Data for this task —
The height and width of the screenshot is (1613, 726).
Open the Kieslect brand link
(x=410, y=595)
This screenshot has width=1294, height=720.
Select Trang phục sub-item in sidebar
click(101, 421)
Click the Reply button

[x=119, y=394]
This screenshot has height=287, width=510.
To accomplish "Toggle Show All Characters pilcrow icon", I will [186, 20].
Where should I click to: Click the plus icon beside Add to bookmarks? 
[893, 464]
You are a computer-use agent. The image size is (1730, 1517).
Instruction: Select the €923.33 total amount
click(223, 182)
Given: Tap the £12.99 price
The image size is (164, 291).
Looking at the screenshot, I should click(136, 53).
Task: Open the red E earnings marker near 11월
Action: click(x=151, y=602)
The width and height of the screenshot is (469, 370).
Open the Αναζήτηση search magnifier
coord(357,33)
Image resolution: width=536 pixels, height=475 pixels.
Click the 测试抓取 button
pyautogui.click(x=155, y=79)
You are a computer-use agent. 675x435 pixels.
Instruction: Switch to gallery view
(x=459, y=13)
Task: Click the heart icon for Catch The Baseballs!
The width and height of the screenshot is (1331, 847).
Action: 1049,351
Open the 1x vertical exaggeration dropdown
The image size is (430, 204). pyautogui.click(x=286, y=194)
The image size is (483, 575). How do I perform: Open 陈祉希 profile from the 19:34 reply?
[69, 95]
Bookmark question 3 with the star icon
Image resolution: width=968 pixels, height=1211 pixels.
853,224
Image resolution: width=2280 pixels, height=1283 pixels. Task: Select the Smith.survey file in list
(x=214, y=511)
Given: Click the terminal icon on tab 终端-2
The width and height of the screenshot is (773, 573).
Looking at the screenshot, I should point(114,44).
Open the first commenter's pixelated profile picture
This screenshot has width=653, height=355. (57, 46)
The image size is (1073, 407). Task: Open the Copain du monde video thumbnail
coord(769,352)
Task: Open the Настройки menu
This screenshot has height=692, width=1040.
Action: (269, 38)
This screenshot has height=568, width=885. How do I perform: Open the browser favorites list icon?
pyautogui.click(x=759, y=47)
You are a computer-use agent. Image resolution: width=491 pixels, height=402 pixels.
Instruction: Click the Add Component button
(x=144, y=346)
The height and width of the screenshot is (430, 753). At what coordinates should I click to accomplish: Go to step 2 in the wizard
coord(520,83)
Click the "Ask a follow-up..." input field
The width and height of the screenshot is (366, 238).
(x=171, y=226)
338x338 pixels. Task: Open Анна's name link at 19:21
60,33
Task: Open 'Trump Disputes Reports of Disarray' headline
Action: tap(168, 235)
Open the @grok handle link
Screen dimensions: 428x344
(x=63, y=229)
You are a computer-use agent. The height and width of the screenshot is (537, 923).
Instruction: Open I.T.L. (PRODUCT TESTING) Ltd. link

Work request —
Go line by line through the data above and report each one that holds the string "Given".

Worked solution —
Given: Tap the £12.99 price
Given: Click the terminal icon on tab 终端-2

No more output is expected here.